- 本文:
================

説明

インクジェットヘッドユニット

【課題】フィルタの目詰まりによって流抵抗が変化した場合でも、吐出ノズル部での圧力を適切な圧力に保つとともに、フィルタと吐出ノズルとの間の流路でのごみの発生を低減したインクジェットヘッドユニットを提供する。
【解決手段】インクジェットヘッドユニットは、液室4およびノズル5を有するインクジェットヘッド6と、液室4に連通するインク流路と、該インク流路に設けられたフィルタ3とを具備している。そのインク流路は、大気と液室4内との圧力差を検出する圧力検出部10、弁部8、圧力検出部10で検出された圧力差に基づいて弁部8の開度を調節する調節部9、からなる圧力調整機構Mを有する。弁部8とフィルタ3と圧力検出部10とノズル5はインクの流れに沿って、この順、あるいは、ノズル5、圧力検出部10、フィルタ3、弁部8の順で配置されている。

【発明の詳細な説明】
【技術分野】
【0001】
本発明はインクジェットヘッドを備えたインクジェットヘッドユニットに関する。
【背景技術】
【0002】
一般的なインクジェット装置では、用紙などの記録媒体上を往復動するキャリッジに搭載されるインクジェットヘッドが利用される。このようなインクジェット装置では、キャリッジの往復動に連動した制御の下に、インクジェットヘッドの吐出ノズルからインク滴を吐出させることによって記録媒体上に画像(文字などを含む)を形成する。インクジェットヘッドにはインク補給容器(以下、「インクタンク」という)から適宜インクが補給される。インクジェット装置では、取り替えることが可能なインクタンクがインクジェット装置本体に収容され、インクタンクは柔軟な素材で中空に形成された流体導管によってインクジェットヘッドに接続される。

================

- 提供データ:
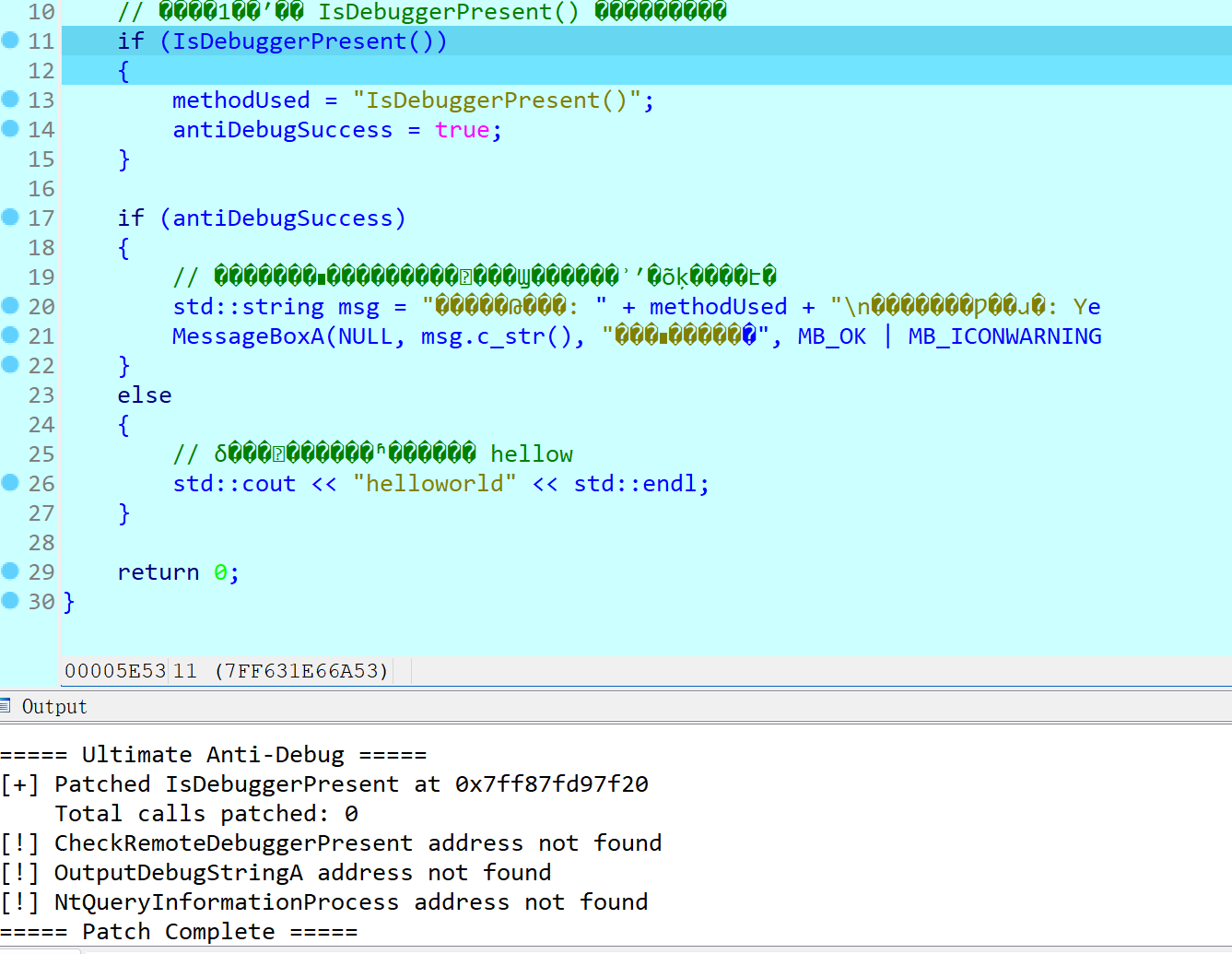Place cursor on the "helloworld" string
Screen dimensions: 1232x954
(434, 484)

================

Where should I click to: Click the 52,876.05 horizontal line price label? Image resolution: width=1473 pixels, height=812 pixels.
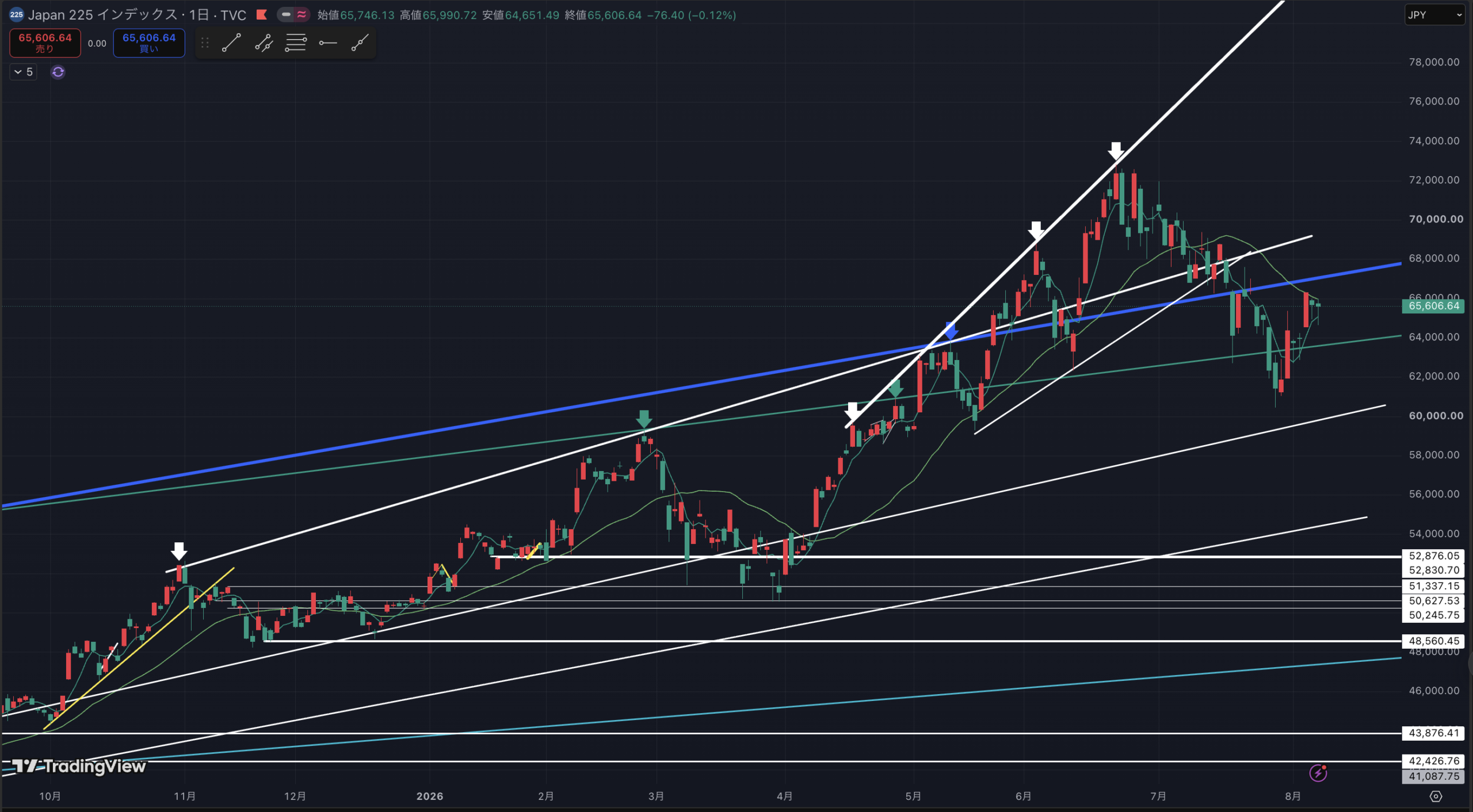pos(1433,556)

================

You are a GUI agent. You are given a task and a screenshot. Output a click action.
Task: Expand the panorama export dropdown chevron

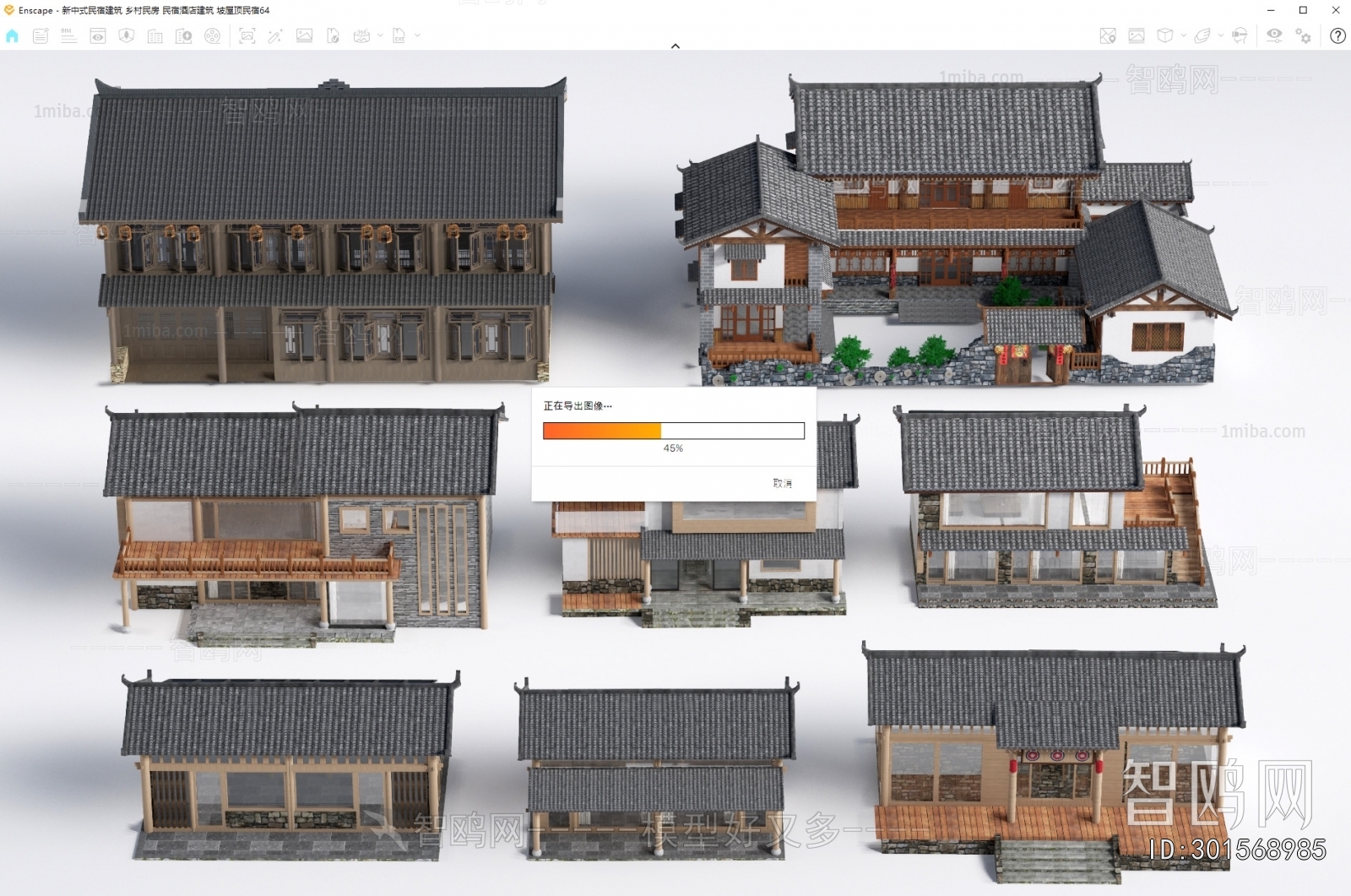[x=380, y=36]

================

- 作業内容:
(1) 次の(a)〜(c)がそれぞれ本文の内容と合っているかを「はい」か「いいえ」で答え、判断の決め手となる本文の語句をそのまま引用してください。
(a) 圧力検出部10は、大気と液室4内との圧力差を検出する。
(b) インクタンクはインクジェット装置本体に固定されており、取り替えることはできない。
(c) インクタンクとインクジェットヘッドをつなぐ流体導管は、硬い素材で作られている。
(2) レコードのうち、「Where should I」を含む行から「pos(1433,556)」を含む行までを、両端の行も含めて番号付きリストとして示してください。空行は除き、画像は解答に含めないでください。

- 課題別の解答:
(1)
(a) はい:「大気と液室4内との圧力差を検出する圧力検出部10」
(b) いいえ:「取り替えることが可能なインクタンクがインクジェット装置本体に収容され」
(c) いいえ:「インクタンクは柔軟な素材で中空に形成された流体導管によってインクジェットヘッドに接続される」

(2)
1. Where should I click to: Click the 52,876.05 horizontal line price label? Image resolution: width=1473 pixels, height=812 pixels.
2. pos(1433,556)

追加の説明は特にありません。